The Taskmaster explains what to do, how to do it and why for bonsaists in the San Francisco Bay Area.
Spring gets us every time, doesn’t it? Just when you think you’d better get out there and finally repot that tree you’ve had your eye on, the dang thing has leaves already! Can you still repot it anyway? Well, the answer is complicated. If it really doesn’t drain well and you feel that its necessary in order to save the tree, then you can do a lift and plop. Get a bigger pot, prepare it as usual with a drainage layer and wires and a fresh soil layer and all, then pull the tree out of its old pot, rake all the old soil from the surface half inch or so, pick and pluck at the roots to loosen them some but don’t cut any, and plop it in the new pot, wire it just hand-tight in place, and fill in all around with new soil. Gently chop the new soil into the root ball perimeter and surface. If the surface is too dense, get a square-shafted barbecue skewer (narrower, smoother, and stronger than a chopstick, for better penetration and less root damage), and spear it through the root ball in lots of places to conduct water and especially air down into the roots. There may be an element of luck, but if careful this should make the tree healthy until the next Fall or spring repot comes up. Don’t forget next time. These work-arounds are things we all need to know, just in case. If you’re shaky on this find someone who has done it successfully and get them to help you through it. That’s one of the great things about the bonsai clubs. We all teach each other all the time.

* Data section:
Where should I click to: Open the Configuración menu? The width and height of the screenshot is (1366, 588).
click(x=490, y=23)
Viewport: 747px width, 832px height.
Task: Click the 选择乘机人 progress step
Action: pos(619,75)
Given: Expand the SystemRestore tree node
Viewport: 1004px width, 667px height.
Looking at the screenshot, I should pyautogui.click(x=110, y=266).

* * *

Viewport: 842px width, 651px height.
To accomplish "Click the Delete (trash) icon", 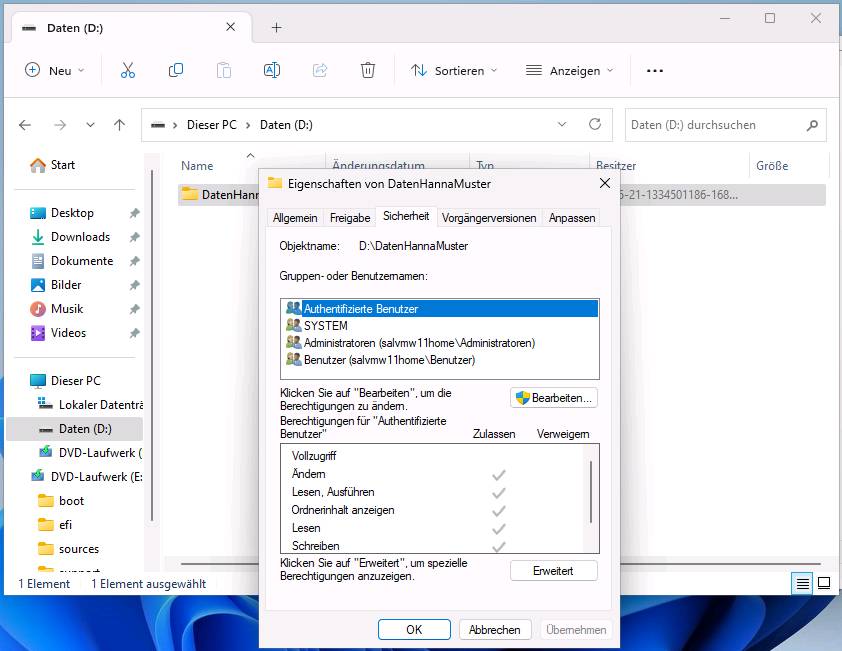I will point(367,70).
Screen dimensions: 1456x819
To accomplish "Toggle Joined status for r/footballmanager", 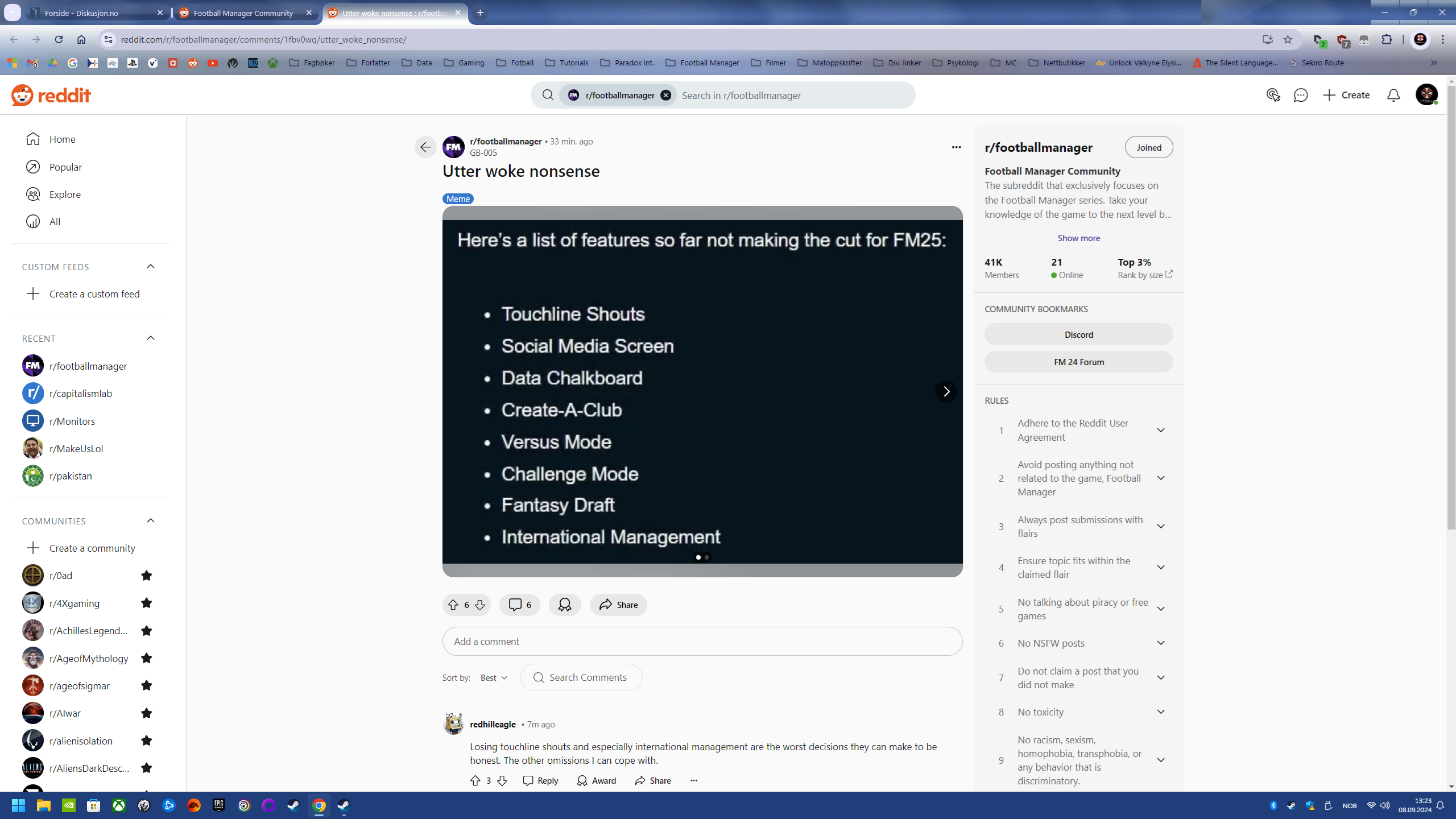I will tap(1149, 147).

* Brief 1:
In the bonsai repotting text:
(a) How deep should you rake away the old soil from the surface?
(b) Why does the text prefer a square-shafted barbecue skewer to a chopstick?
(c) What should you do if you're shaky on the procedure?
* Brief 2: Can you sum up the bonsai repotting text in two sentences?
* Brief 3: Carry on the bonsai repotting text from where it stops.

* Answer box 1:
(a) About half an inch.
(b) It is narrower, smoother and stronger, so it penetrates better and does less root damage.
(c) Find someone who has done it successfully and get them to help you through it.

* Answer box 2: If a tree has already leafed out but drains so poorly that repotting is needed to save it, you can do a "lift and plop": move it to a bigger, prepared pot, loosen but don't cut the roots, wire it in and fill around it with new soil. If the surface is too dense, spear the root ball in many places with a square-shafted barbecue skewer, and if you're unsure, get help from someone experienced, as bonsai club members teach each other.

* Answer box 3:
Here in the Northern California Bay Area microclimates, if it doesn’t rain, then the days get more late Springish even though the nights stay consistent with earlier Spring. This makes the trees go ahead and push into flower and into leaf sooner than one might expect, and suddenly, too. Don’t let this fool you into watering more than is needed. The trees are using more water to grow, but the evaporation is lagging behind so you have to be careful not to create soggy soil. You still have to scratch the soil with a chopstick and wait to water until it’s pretty dry one half to three-fourths inch deep. Newly repotted trees are in soil that drains better, is better aerated, and dries faster than older repots, so they generally have to be watched and scratched and watered a little more than the others. It’s helpful to group the faster, drier ones together so they can be observed and watered as a group without having to think about it too much.
Wiring can be done now, but not on growth that is too new and green. it will be too fragile and brittle. This growth will harden off by Summer and will still be flexible, much easier to wire than now. Any wire put on in Fall or Winter must be checked frequently for cutting in, because if the trees are as vigorous as hoped, branches and trunks will get fatter quickly and may be scarred before you know it. Some scarring may take years to to correct. Some may never be correctable. Watch closely.
Watch closely for bugs, scale, fungus and other blights as well. Aphids, mites, leaf and bark-eating worms, and some other things can simply be squirted off. Just get one of those hose-end wands that adjusts to many patterns and select a flat spray, the regulate to the hardest spray that won’t damage the foliage, and spray hard from all directions including from underneath every few days or so. It’s quick and easy and healthy for the trees. For black, red, and the tiny white scale, all of which suck the plants and especially the new growth to death, horticultural oils in a lighter growing-season dilution can be the most effective control, killing adult, larval and egg forms. Just make sure that all tree surfaces get thoroughly sprayed, do it early in the morning, and don’t water from overhead for a day. Cover the soil so oil doesn’t get into the root zone. These measures are the more natural ones that tend to get rid of the problems but preserve the ecology of helpful insects and soil fungus that promote health and resistance to disease and drought.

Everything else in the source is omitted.